At 12 months, participants had a median AHI reduction of 70.8%. The study had an ODI responder rate of 71.3%. The trial had a serious adverse event rate of 8.7%. Nyxoah plans to seek market authorisation in the US based on the DREAM trial data.
The Genio system is a battery-free, leadless and minimally invasive neurostimulator, which delivers bilateral hypoglossal nerve stimulation for the treatment of moderate to severe OSA. In 2019, the device received a CE mark for treating patients with moderate to severe OSA with an AHI equal to or greater than 15, but less than 65 events/hour.
The global annual market for OSA detection and treatment is worth approximately $10bn, as per GlobalData analysis and CPAP devices dominate the market.
Multiple companies are developing novel treatments for OSA. For instance, StimAire is developing an injectable stimulator device, which was designed to modulate peripheral nerves such as the hypoglossal. It uses a tiny, battery-free, injectable receiver/stimulator that is activated by a small wearable.

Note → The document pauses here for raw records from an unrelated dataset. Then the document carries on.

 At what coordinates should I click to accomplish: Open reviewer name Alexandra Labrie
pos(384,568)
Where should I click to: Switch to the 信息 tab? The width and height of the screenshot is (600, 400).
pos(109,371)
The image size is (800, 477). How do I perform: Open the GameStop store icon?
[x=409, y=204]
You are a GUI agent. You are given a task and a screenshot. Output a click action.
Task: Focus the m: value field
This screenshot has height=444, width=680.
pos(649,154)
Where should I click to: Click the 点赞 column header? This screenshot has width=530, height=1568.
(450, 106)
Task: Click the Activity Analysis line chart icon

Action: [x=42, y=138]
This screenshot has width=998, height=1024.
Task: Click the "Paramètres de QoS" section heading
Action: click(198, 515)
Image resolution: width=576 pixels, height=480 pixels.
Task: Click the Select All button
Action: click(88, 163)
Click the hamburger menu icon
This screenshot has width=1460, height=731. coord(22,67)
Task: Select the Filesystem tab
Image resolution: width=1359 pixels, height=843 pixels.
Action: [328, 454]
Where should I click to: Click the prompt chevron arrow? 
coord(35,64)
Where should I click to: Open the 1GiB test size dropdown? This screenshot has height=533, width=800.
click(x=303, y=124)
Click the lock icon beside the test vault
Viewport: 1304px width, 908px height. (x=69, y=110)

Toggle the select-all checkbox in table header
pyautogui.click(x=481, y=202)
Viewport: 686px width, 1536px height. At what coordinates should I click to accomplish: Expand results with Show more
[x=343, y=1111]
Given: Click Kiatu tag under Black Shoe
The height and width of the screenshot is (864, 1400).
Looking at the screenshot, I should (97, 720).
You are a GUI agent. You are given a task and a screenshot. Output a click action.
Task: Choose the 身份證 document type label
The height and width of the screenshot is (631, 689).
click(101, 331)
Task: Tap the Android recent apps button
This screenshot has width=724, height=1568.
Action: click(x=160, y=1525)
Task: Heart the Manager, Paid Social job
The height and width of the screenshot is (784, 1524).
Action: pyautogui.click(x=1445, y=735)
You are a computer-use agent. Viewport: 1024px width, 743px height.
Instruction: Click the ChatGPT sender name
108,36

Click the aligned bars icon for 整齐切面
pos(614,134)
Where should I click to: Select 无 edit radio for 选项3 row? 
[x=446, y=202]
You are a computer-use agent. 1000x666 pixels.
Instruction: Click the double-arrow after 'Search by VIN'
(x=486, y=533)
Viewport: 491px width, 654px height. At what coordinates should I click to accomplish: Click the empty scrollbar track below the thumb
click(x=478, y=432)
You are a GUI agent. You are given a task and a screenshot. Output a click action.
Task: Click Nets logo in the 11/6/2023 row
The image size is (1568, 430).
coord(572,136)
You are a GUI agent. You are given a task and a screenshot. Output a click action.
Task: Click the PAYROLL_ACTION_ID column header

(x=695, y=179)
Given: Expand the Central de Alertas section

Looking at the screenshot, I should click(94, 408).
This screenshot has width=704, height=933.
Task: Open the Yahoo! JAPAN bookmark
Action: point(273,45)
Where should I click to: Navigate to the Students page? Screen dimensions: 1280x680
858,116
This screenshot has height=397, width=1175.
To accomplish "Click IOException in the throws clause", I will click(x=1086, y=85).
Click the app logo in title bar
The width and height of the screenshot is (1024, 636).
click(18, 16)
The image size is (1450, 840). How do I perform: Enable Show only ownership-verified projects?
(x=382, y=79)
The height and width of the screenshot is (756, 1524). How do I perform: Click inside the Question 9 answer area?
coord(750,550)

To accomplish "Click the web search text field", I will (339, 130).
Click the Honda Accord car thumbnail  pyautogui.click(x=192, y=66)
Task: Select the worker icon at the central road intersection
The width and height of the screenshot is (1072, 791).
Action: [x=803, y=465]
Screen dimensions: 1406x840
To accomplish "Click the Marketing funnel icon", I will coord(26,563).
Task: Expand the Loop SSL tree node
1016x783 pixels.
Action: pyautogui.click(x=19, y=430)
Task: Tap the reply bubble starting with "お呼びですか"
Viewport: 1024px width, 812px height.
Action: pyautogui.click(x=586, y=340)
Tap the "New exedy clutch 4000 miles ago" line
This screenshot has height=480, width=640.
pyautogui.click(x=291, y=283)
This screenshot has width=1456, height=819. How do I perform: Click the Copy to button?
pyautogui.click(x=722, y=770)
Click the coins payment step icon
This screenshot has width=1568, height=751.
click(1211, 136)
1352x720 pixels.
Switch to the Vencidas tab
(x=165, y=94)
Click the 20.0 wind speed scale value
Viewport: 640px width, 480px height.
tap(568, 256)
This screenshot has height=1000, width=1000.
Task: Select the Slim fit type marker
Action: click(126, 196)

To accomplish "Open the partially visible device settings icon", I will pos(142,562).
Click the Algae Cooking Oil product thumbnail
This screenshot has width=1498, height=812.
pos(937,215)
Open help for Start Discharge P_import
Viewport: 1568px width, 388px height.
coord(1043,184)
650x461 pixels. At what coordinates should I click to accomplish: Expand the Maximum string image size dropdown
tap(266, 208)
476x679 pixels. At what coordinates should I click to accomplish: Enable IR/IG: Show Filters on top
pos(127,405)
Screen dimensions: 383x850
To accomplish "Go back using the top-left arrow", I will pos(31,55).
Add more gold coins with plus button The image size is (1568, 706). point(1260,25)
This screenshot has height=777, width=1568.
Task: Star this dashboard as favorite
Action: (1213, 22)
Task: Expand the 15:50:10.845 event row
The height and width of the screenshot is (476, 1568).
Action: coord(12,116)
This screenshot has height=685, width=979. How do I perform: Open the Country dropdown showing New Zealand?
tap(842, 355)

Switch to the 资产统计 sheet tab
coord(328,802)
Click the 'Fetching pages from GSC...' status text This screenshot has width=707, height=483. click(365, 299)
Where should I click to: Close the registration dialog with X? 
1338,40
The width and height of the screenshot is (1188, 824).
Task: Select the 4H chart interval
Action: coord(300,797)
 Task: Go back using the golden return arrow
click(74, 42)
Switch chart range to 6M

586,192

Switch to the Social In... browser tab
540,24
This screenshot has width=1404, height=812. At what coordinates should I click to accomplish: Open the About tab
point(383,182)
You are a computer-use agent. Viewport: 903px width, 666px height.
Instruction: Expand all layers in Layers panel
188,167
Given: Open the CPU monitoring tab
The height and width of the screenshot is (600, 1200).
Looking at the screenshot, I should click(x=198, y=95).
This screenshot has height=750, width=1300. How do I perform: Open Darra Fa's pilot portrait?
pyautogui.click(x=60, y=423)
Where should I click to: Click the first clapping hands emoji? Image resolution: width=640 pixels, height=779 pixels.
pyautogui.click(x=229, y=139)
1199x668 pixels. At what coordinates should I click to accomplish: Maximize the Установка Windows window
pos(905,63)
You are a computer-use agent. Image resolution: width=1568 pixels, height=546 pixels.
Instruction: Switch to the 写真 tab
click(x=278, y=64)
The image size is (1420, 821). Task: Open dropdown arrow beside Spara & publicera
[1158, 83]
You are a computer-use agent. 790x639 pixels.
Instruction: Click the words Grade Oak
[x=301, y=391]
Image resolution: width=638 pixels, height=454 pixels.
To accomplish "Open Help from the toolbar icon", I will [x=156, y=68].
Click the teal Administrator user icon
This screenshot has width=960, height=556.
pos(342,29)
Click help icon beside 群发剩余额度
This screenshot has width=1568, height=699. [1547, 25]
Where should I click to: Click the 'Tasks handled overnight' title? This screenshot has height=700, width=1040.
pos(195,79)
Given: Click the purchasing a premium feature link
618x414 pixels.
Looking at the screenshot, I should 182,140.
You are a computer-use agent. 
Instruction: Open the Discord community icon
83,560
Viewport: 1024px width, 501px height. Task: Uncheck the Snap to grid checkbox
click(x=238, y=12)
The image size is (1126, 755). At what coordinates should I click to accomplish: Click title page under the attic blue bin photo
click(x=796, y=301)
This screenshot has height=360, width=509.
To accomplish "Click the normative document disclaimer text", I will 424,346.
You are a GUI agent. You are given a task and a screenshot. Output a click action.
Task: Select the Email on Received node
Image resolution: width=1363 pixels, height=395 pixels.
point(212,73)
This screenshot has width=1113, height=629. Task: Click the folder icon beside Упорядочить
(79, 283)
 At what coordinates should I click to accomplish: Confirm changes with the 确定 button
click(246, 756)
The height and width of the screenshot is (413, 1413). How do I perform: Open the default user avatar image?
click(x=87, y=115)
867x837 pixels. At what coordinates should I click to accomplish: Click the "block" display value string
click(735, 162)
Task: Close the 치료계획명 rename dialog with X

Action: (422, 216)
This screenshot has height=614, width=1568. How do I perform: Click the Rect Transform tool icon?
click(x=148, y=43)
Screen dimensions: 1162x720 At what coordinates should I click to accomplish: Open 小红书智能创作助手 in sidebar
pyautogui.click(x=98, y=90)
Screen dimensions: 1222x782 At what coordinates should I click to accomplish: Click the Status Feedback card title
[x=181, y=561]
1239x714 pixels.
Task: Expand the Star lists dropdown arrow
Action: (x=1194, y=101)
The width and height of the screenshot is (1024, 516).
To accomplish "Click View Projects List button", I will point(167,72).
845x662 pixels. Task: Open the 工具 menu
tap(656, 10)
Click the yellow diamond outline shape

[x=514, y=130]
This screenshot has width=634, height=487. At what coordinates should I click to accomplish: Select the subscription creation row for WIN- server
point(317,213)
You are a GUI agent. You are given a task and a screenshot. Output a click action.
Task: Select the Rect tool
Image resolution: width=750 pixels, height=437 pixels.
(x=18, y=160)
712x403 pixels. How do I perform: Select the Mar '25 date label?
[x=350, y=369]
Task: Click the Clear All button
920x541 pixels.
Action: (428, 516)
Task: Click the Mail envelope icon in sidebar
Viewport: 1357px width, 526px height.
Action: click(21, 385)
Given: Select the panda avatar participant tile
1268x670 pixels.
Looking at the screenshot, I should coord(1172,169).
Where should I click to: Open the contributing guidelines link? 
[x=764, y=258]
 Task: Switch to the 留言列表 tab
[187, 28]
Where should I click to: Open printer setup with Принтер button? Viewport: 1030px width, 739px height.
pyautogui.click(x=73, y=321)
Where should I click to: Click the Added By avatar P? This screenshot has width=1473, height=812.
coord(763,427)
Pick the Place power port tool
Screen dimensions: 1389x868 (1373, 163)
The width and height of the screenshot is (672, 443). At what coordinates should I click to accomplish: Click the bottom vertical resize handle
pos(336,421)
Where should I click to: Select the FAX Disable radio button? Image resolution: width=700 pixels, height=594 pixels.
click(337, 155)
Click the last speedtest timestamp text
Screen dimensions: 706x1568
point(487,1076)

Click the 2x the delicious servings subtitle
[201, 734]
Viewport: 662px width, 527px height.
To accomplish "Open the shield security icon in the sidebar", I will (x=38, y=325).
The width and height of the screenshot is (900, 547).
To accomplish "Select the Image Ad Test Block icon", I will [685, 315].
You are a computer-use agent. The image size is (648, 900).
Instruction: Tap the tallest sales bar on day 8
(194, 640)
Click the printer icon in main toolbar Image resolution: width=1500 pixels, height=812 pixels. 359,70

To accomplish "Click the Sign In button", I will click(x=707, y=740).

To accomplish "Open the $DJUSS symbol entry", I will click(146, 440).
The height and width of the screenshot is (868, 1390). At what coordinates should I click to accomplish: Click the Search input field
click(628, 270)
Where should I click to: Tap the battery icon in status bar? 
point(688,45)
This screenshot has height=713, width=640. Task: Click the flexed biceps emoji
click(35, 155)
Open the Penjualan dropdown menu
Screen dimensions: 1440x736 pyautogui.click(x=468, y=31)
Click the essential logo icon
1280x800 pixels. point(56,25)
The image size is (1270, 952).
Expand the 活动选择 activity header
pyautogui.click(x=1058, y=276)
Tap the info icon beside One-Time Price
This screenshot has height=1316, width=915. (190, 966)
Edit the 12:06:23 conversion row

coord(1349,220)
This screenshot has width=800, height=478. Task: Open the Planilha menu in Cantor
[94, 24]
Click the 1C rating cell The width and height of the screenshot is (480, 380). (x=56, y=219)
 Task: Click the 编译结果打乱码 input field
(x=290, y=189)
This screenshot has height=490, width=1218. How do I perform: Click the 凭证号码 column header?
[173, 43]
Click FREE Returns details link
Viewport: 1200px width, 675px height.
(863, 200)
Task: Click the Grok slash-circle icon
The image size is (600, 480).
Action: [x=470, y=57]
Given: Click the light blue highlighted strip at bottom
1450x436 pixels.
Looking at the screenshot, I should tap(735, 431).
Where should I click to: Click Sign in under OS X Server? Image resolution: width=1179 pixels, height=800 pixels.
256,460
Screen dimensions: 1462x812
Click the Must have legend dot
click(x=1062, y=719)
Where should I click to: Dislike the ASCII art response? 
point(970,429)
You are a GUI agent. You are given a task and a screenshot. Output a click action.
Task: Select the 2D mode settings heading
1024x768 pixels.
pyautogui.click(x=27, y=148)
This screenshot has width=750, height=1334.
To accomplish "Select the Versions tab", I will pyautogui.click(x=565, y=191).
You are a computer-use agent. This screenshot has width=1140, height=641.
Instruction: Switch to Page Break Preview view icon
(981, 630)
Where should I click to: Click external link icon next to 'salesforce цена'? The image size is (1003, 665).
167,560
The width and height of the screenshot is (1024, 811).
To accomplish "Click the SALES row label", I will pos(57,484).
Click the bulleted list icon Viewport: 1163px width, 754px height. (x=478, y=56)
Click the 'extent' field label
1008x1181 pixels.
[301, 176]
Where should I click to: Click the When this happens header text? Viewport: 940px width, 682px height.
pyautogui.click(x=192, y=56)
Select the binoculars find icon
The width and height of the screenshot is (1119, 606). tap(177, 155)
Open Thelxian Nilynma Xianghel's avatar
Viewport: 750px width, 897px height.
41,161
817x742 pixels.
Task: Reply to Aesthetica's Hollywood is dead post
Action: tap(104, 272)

In January 2023, Vivos Therapeutics received 510(k) clearance from the US Food and Drug Administration (FDA) for its DNA oral appliance (daytime-nighttime appliance) for treating mild to moderate OSA. The device acts similarly to a MAD by opening the airway by extending the palate and training the tongue to rest in the proper position, as well as converting patients to nasal instead of oral breathing. The device trial showed OSA resolution in 28% of patients, with 63% of patients showing improvement by one AHI classification and 86% of patients improving their airway size.